### Data excerpts
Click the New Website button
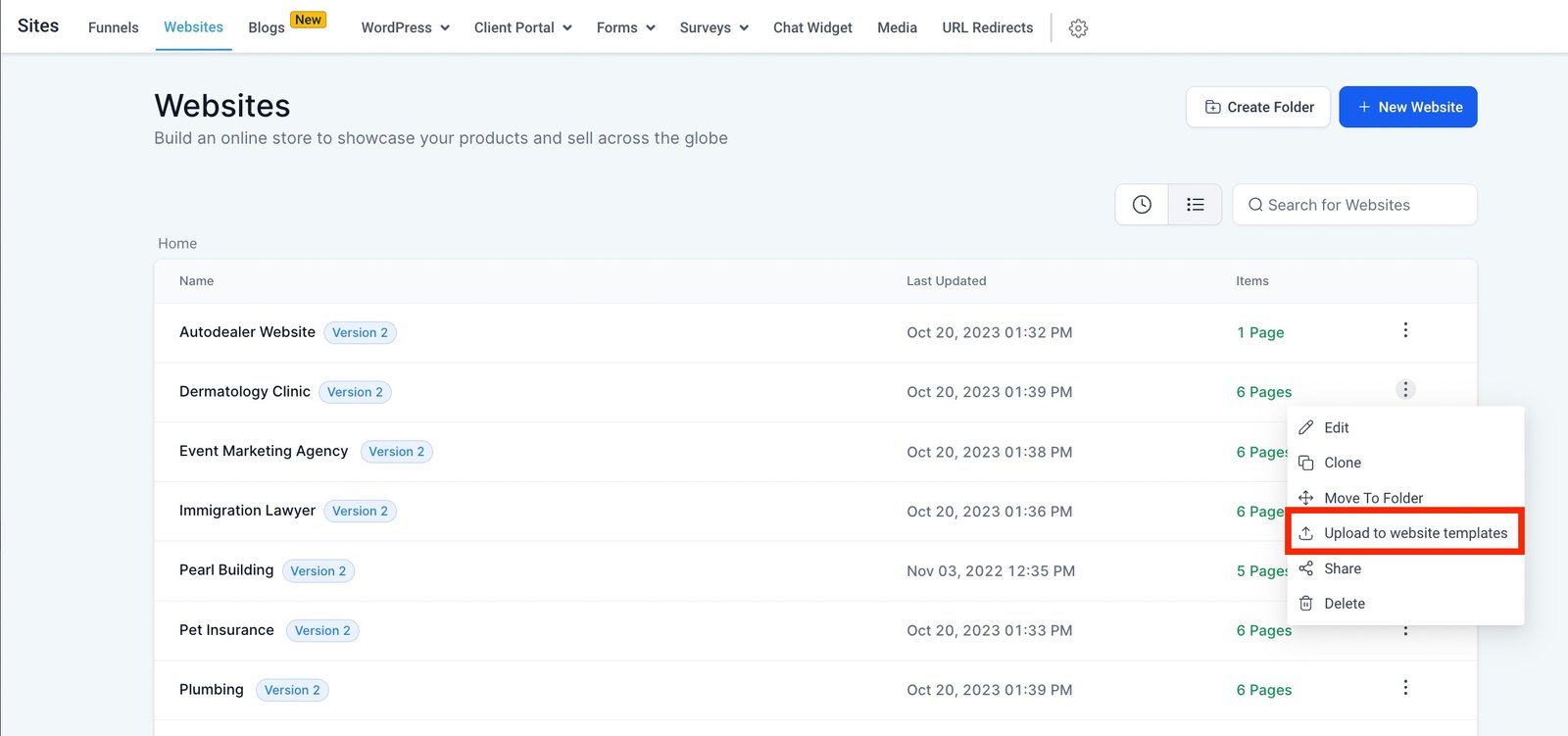1568x736 pixels. pyautogui.click(x=1407, y=107)
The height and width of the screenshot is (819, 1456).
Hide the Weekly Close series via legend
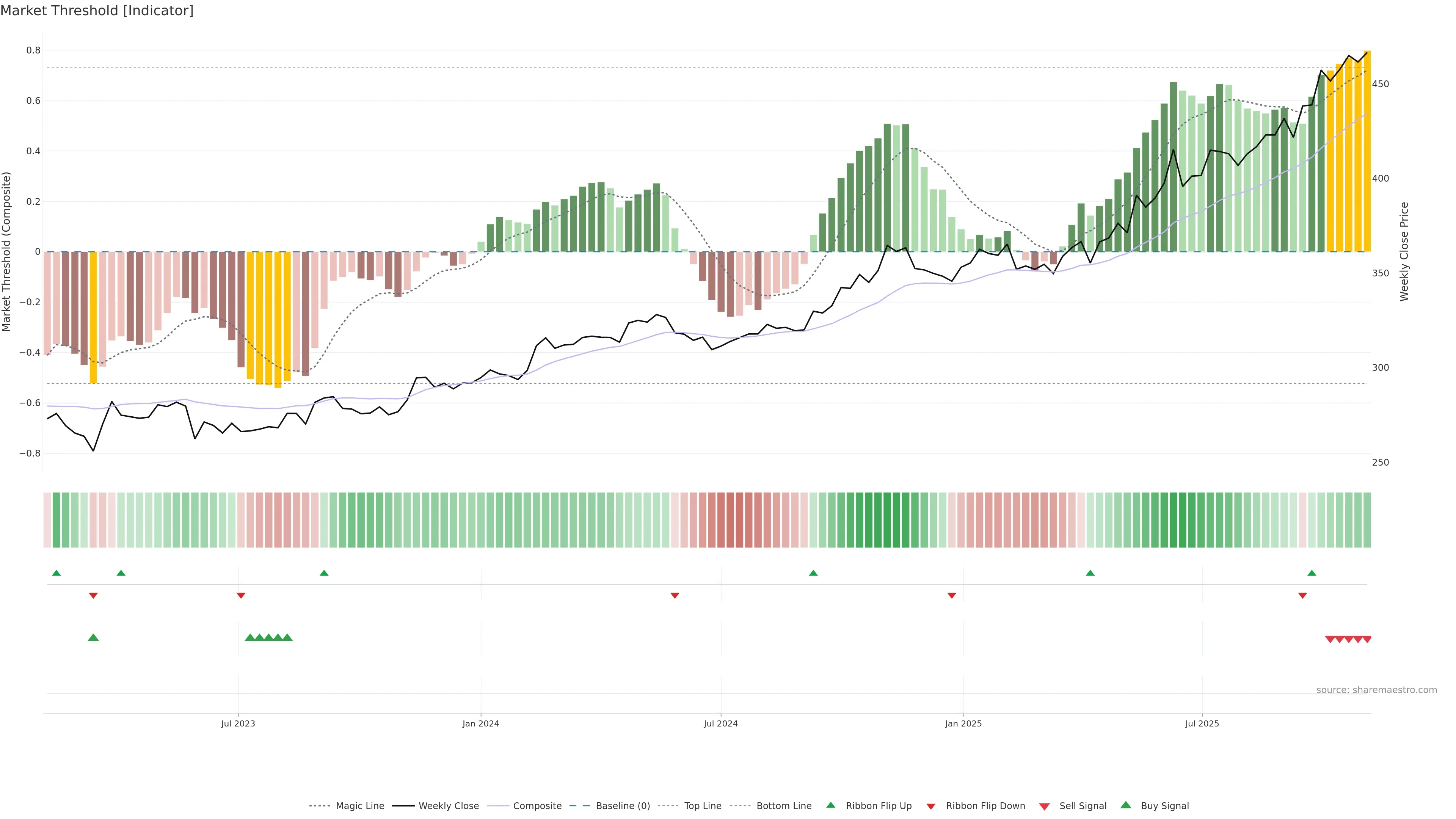tap(448, 806)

### What to produce
Give the rows above as a JSON list of strings, one string per line and no entries for blank lines. Leave the pictures out of the answer.

### Task answer
[
  "Click the New Website button",
  "1568x736 pixels. pyautogui.click(x=1407, y=107)",
  "The height and width of the screenshot is (819, 1456).",
  "Hide the Weekly Close series via legend",
  "tap(448, 806)"
]